トルコの戦闘機がシリアの戦闘機を撃墜、というニュースが流れた。トルコ側はトルコの領空内に侵入したので、撃墜したと言うが、シリア側はシリアの領空内だった、と主張している。
トルコとシリアとの関係は、準戦闘状態と言って、差し支えなかろう。トルコはシリアの反体制派に対し、全面的に支援を送っているからだ。ジハーデストの通過を認め、化学兵器の通過を認め、資金が流れ、武器もトルコ経由で、シリアの反政府側に入っているのだから、トルコとシリアは明確に、敵国同士であろう。
そうだとすれば、領空侵犯が起こった場合、敵国の戦闘機を撃墜するのは、当然のことかもしれない。これまでにも、トルコはシリア軍のヘリコプターを撃墜しているし、戦闘機も撃墜している。シリアもトルコ軍の戦闘機を、撃墜しているのだ。従って、トルコ側がシリア軍の戦闘機を撃墜しても、何の不思議もあるまい。

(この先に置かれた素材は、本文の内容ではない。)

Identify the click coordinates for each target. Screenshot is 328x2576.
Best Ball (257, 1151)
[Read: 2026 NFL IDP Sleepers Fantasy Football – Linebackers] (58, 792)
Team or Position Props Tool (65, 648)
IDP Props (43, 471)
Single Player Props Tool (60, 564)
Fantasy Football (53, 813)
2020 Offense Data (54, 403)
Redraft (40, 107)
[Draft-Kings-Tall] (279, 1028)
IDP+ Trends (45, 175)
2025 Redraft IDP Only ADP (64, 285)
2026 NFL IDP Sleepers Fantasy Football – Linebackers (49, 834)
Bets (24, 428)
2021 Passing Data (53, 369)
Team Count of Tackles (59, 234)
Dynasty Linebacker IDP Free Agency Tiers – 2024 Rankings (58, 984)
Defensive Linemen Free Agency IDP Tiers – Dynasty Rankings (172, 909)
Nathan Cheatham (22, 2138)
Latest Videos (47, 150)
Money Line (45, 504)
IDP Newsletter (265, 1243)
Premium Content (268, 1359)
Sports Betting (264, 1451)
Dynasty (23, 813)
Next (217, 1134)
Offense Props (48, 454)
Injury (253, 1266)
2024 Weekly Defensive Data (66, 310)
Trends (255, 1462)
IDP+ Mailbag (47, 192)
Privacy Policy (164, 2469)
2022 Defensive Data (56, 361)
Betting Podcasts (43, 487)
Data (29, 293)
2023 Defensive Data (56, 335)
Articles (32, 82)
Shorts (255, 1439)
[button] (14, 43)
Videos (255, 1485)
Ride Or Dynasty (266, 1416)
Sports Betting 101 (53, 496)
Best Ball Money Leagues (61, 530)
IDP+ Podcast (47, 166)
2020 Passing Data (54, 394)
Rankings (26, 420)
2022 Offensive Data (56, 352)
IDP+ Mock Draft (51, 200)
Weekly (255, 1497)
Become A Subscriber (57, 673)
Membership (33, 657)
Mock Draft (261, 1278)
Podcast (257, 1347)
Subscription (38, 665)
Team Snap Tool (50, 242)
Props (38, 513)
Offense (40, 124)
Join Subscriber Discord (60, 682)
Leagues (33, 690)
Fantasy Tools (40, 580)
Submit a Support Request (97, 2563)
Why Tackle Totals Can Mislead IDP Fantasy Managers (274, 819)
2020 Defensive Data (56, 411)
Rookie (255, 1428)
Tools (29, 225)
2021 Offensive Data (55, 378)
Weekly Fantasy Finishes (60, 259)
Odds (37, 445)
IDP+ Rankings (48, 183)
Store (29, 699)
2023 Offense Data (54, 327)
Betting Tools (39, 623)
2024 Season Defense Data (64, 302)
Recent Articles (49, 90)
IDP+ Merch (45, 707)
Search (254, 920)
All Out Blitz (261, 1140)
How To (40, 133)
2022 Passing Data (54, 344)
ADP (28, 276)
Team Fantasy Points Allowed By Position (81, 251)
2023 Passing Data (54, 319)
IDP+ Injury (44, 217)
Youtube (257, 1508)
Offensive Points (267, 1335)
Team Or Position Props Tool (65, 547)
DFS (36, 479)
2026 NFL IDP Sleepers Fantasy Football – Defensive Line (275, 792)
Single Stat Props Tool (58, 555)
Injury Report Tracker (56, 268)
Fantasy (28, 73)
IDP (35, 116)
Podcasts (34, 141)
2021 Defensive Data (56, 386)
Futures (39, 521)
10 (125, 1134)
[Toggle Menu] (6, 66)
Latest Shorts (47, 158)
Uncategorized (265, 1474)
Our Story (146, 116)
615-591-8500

だが、問題は撃墜の時期にある。トルコでは今月3月30日には、地方選挙が実施されることになっているのだ。戦時色が強くなれば、愛国的な言辞をはく者が有利になろう。
そこで出てきたのが、トルコの飛び地領土にある、スレイマン・シャー大帝の墓が、シリア側によって破壊される、というニュースだった。この場所はトルコとシリアとの間で一定の合意があり、シリア領内ではあるが、トルコの領土ということに、なっているようだ。
スレイマン・シャー大帝はオスマン帝国の、始祖の皇帝の祖父に当たる人物であり、その人の墓だということは、トルコ人の愛国心を奮い立たせるであろう。
かつて1955年9月に起こった、ケマル・アタチュルク事件を彷彿させるではないか。この年、ギリシャ領内にあるケマル・アタチュルクの生家が、ギリシャ側によって爆破された、というニュースが流れた。 このニュースはたちまちにして、トルコ中を駆け巡り、イスタンブールではキリスト教徒やユダヤ教徒が、襲われるという事件が起こっている。
そして今回は、この撃墜のニュースとスレイマン・シャーの墓の問題が、トルコ国民をして激こうさせ、選挙ではエルドアン優位が、出てくるかもしれない。
トルコの識者たちの多くは、シリア軍機がトルコの領空を侵犯したのであるから、撃墜しても問題はないとしながらも、あまりにもタイミングを狙った撃墜事件である、感じがあることは認めている。エルドアンは選挙のために、シリア軍機を撃墜させたのか?あるいは偶然の軍事的対処でしかなかったのか。前者であるとすればまさに危険な賭けであろう 。それで火傷をするのは誰かについては、すぐに結果が出よう。